Kronprinz_Jens, 29. Oktober 2009, um 15:52
Gesetz ist Gesetz und Regel ist Regel.Gesetze und Regeln werden von den meisten Menschen nicht gebrochen,sondern je nach Erforderniss des Jeweiligen werden dessen Grenzen gedehnt.Was unweigerlich zur Konfrontation mit dem Gesetzgeber führt und zu Strafen,je nach Schwere der Ausdehnung.
Ex-Stubenhocker #186, 29. Oktober 2009, um 22:57
Je nach Schwere der Ausdehnung klingt ja schon mal gut. Würde man diesen Satz nicht vergessen, bräuchten wir die ganze Diskussion nicht.
Und wenn Skatpfeife garantieren könnte, dass die Anpassung nicht mehr bedarfsgerechter Regeln so schnell ginge, dass durch die Anwendung dieser nicht mehr bedarfsgerechten Regeln kein größerer Schaden entsteht und Ziele verloren werden, die mindestens so wichtig sind, wie das Ziel, Regeln einzuhalten, könnten wir sie uns auch sparen.
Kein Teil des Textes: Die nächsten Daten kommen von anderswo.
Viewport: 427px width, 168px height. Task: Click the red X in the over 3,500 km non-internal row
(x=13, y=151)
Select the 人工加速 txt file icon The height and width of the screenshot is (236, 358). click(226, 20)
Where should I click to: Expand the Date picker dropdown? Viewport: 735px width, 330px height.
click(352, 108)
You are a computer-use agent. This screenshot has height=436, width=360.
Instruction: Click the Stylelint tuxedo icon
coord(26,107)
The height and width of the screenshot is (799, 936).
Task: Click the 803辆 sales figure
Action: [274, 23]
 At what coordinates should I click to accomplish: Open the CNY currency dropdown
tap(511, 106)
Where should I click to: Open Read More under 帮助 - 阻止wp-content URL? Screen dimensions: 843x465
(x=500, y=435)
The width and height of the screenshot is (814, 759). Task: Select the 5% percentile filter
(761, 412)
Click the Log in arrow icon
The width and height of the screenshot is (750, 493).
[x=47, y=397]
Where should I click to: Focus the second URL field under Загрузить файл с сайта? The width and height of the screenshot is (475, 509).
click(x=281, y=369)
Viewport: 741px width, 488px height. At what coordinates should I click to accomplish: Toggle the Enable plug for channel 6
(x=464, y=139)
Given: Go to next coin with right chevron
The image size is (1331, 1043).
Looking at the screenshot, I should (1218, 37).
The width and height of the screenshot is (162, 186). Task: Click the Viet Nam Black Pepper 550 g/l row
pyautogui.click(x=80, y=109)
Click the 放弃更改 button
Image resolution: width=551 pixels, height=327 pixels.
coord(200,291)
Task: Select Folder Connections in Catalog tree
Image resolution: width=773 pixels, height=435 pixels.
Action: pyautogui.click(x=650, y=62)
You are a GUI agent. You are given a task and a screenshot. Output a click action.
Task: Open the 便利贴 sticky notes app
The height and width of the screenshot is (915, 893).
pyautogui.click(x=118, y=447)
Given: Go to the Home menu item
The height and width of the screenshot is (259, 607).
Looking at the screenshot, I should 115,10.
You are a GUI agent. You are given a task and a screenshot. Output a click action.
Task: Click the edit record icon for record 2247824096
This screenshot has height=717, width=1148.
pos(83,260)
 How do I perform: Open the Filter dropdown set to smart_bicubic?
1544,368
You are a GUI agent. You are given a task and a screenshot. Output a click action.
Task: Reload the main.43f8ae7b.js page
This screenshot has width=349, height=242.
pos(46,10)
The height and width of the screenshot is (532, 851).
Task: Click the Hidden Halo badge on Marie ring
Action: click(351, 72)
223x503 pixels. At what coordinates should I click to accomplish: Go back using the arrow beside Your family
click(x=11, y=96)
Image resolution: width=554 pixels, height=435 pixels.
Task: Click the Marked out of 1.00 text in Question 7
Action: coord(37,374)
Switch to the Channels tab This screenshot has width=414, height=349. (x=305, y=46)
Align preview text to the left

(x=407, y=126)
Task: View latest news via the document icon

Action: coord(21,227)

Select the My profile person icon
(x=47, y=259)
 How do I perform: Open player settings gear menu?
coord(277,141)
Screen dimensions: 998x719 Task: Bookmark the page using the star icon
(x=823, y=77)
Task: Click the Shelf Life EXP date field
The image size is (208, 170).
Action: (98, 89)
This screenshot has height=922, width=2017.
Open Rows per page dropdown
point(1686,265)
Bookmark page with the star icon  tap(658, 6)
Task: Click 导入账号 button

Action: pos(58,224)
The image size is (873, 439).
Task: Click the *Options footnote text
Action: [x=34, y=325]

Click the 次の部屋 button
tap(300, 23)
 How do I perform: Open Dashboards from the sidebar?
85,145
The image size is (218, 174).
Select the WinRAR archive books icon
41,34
Ex-Stubenhocker #3295, 29. Oktober 2009, um 23:44
Was möchtest du eigentlich erreichen John? Willst du durch Regeln Chaos vermeiden, oder willst du einen geregelten Chaos?
Ex-Stubenhocker #186, 30. Oktober 2009, um 00:14
eine sehr gute Frage! Nur sehe ich etwas mehr Alternativen! Ich will, dass man Regeln nicht mehr als Mittel betrachtet, um Probleme zu lösen, bzw. genauer gesagt, die unreflektierte Anwendung bestehender Regeln als Allheilmittel. Ich glaube auch nicht, dass sofort ein Chaos ausbricht, noch nicht mal angebahnt wird, wenn Regeln in Fällen, wo sie einfach nicht passen, weil sie für diesen Fall zwar den Buchstaben nach, nicht aber ihrem Sinn nach anzuwenden sind, ignoriert werden.
Ich versuchs mal mit einem Beispiel:
Handybenützung in der Schule ist verboten, Strafe Verweis. Gründe sind die Gefahren von Herumschicken von Fotos etc. Durchaus sinnvoll und vernünftig. Nun ruft ein Schüler in der Pause seine Mutter an (Verbot vergessen, ignoriert, wie auch immer).
Mutter liest dann den Verweis.
Sinnvolle Anwendung der Regel oder blinde Regelgläubigkeit mit der Folge, eine sinnvolle Regel selbst ins Lächerliche zu ziehen?
Solche Beispiele könnte ich massenhaft aus allen Bereichen aufzählen. Vielleicht kommt jetzt rüber, worum es mir geht. Letztlich läuft meine These darauf hinaus, dass durch die falsche Anwendung von Regeln erst die Gefahr eines Chaos heraufbeschworen wird, weil Regeln nicht mehr ernstgenommen werden.
Also: Chaosvermeidung durch sinnvolle Regeln und sinnvolle, durchdachte Anwendung dieser.